Il y a aussi les captifs d’une idéologie qu’elle soit religieuse, économique ou politique. Leur « captivité » les rend parfois inaptes à se mettre à l’écoute de l’autre et faire preuve d’empathie pour leur prochain. Il n’y a qu’à regarder les régimes communistes et les états totalitaires, les groupes sectaires ou les tenants de la croissance économique au mépris des pauvres pour en trouver quelques exemples.
Et pourtant, Jésus, à travers les mots d’Ésaïe, nous promet la libération. La captivité a plus d’un visage dans nos sociétés dites modernes et souvent à tort on assimile le captif aux barreaux de la prison. Ceux qui souffrent de dépendances à l’alcool et aux drogues ne sont-ils pas aussi des captifs ? Ils sont privés de leur liberté non pas par une personne ou un conflit, mais par quelque chose qui leur semble insurmontable. Néanmoins, leur souffrance est bien réelle.
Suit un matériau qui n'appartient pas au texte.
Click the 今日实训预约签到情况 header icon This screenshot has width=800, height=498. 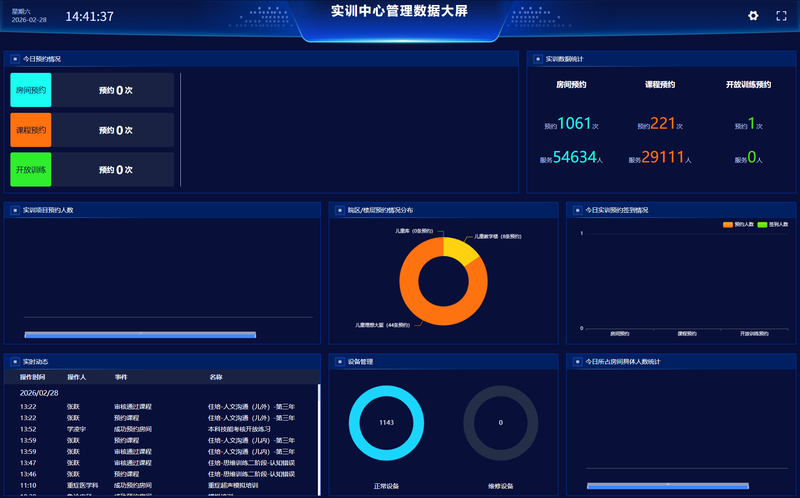[x=577, y=210]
Enfin, nous pouvons parler de toutes ces personnes, hommes, femmes, jeunes et vieux qui souffrent de maladie mentale. Ils sont vus comme des fous, au mieux comme des malades, mais jamais personne ne réalise combien ils sont emprisonnés par cette maladie qui rend leur vie difficile.
La captivité, c’est la souffrance dans toutes ses déclinaisons. Alors, si Ésaïe n’avait pas pensé à toutes ces prisons, pourquoi faisait-il cette promesse d’annoncer une bonne nouvelle aux pauvres, de libérer les captifs, de rendre la vue aux aveugles et de libérer les opprimés ? Pourquoi Jésus s’est-il arrêté sur ce texte ? Ce n’était assurément pas par hasard. Jésus avait confiance en son Père qui l’avait envoyé, tout comme Ésaïe avait confiance en Dieu. De leurs propos transpire l’espérance à la manière chrétienne. Sans l’espérance, la vie elle-même est insensée parce que, nous le savons trop bien, elle est souvent parsemée d’embuches parmi lesquelles se trouvent des captivités de tout acabit.
Comme croyants, nous portons une double espérance, celle du moment présent et celle de la vie éternelle. Il ne faut pas garder ce trésor pour nous seuls, mais le partager avec tous les captifs qui jalonnent notre route. Un mot, un sourire, une délicate attention peuvent être autant de manifestations de notre espérance chrétienne à l’égard du souffrant. C’est cette même espérance en des jours meilleurs qui nous pousse à travailler à l’amélioration ou à l’éradication des multiples prisons qui peuvent être les nôtres ou celles de notre prochain. Sans espérance, à quoi sert de travailler si fort à libérer les captifs, rendre la vue aux aveugles et soulager les opprimés ?
Jésus en reprenant ce texte voulait justement manifester cette espérance sans fin que nous annonce sa résurrection. Et, si Ésaïe n’avait pas en tête toutes nos captivités, Jésus, lui, les avait puisqu’après tout il a utilisé les paroles d’Ésaïe qui signifie « Le Seigneur sauve » ! À nous, chaque jour, de travailler à son accomplissement pour soulager et libérer les captifs de nos milieux de vie.
Marie-Claude Lalonde est directrice nationale de l’Aide à l’Église en détresse (AÉD Canada).